Cloudera Navigator
Cloudera Navigator is a fully integrated data management and security system for the Hadoop platform.
Objects Extracted
The Cloudera Navigator resource extracts Hive, Impala, and Spark operations.
Permissions to Configure the Resource
Before you create a Cloudera Navigator resource, you must configure the Java heap size for the Cloudera Navigator server and the maximum heap size for Catalog Service. If you do not correctly configure the heap sizes, the metadata load can fail.
Configure the following heap sizes:
- •Java heap size for the Navigator server. Before you create a Cloudera Navigator resource, set the Java heap size for the Cloudera Navigator Server to at least 2 GB. If the heap size is not sufficient, the resource load fails with a connection refused error.

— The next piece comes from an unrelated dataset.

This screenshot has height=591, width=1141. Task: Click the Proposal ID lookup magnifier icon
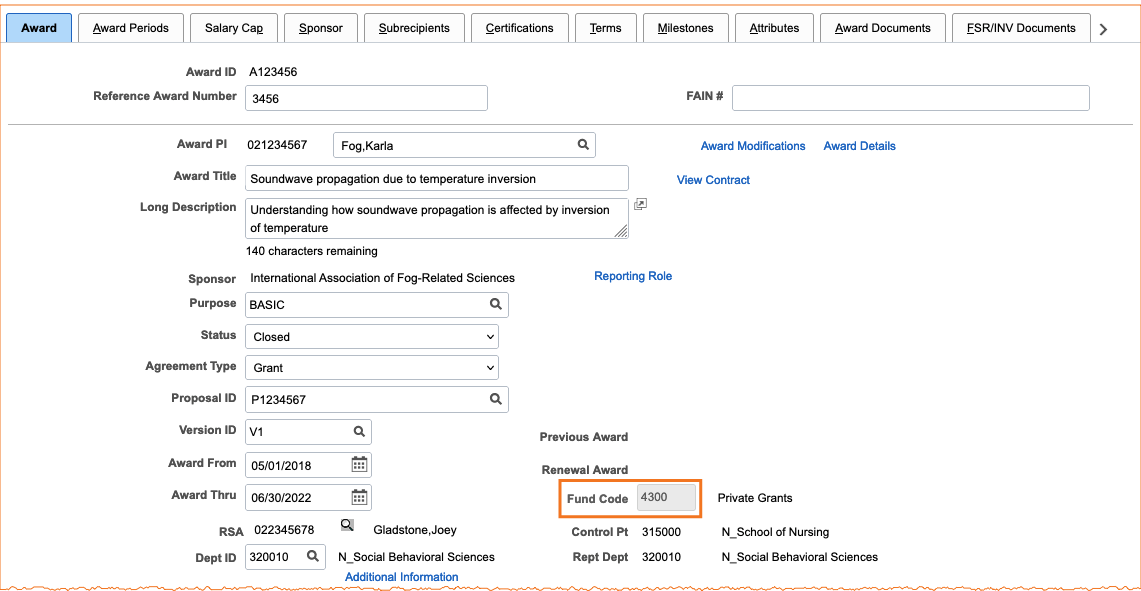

- •Maximum heap size for the Catalog Service. Before you create a Cloudera Navigator resource, open the Administrator tool and check the value of the Max Heap Size property for the Catalog Service. Set the maximum heap size to at least 4096 MB (4 GB).
If you perform simultaneous resource loads, increase the maximum heap size by at least 1024 MB (1 GB) for each resource load. For example, to load two Cloudera Navigator resources simultaneously, increase the maximum heap size by 2048 MB (2 GB). Therefore, you would set Max Heap Size to at least 6144 MB.
Note: Some Cloudera distributions might require a maximum heap size larger than 4 GB. If the metadata load fails with an out of memory error, increase the maximum heap size.
On the Cloudera Navigator data source, assign the Navigator Administartor permission for the user account that you use to access the data source. This is the minimum permission required to extract metadata from the Cloudera Navigator data source.
Basic Information
The General tab includes the following basic information about the resource:
Information | Description |
---|
Name | The name of the resource. |
Description | The description of the resource. |
Resource type | The type of the resource. |
Execute On | You can choose to execute on the default catalog server or offline. |
Resource Connection Properties
Configure the connection properties when you create or edit a Cloudera Navigator resource.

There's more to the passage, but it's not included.